= Beginning of Section =
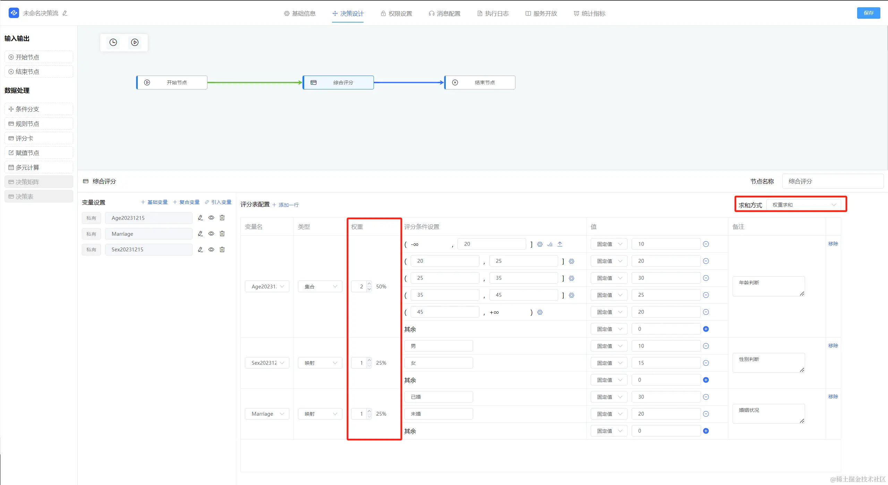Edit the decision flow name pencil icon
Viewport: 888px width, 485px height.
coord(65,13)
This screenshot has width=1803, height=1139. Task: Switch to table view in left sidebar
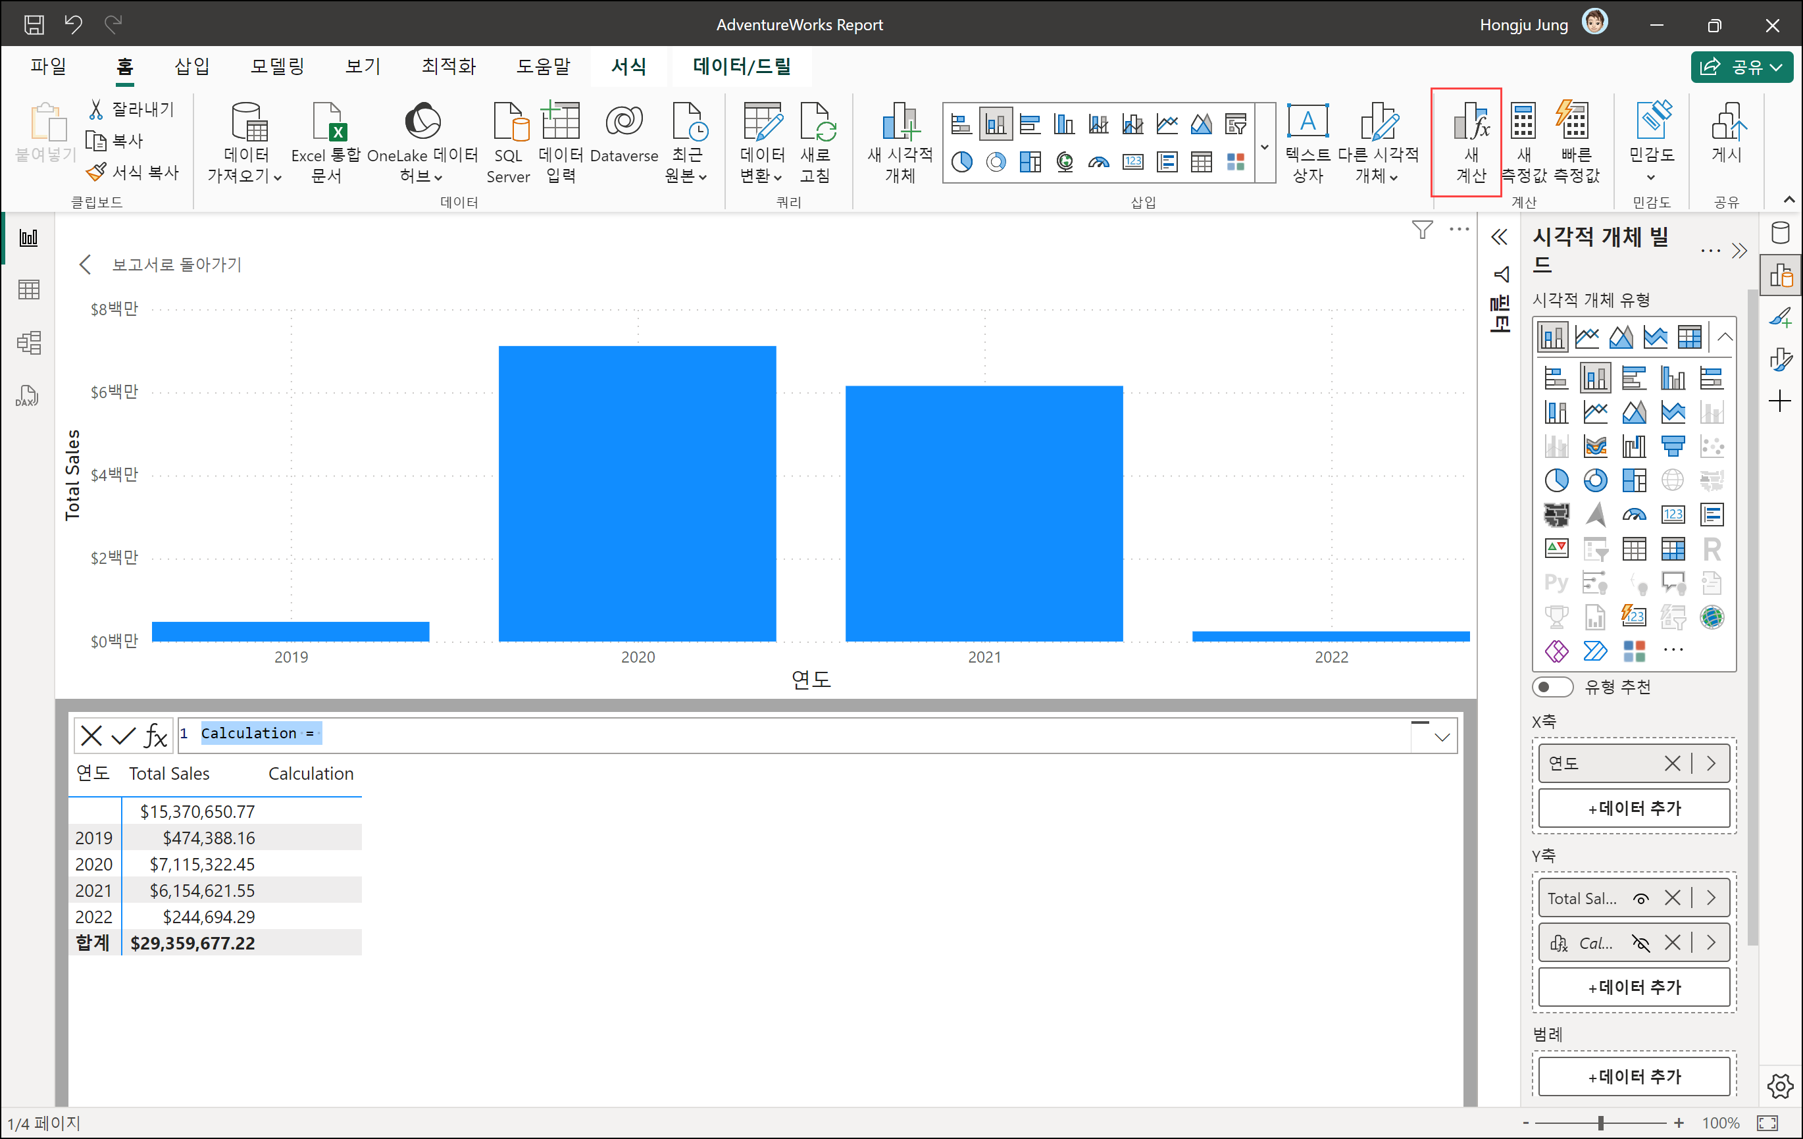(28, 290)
= End of Section =
# Problem to work on:
The answer should consist solely of the lines from the one containing "This screenshot has" through the last line of the material, copied exactly, with pictures left out.

# Exercise result:
This screenshot has width=1803, height=1139. Task: Switch to table view in left sidebar
(28, 290)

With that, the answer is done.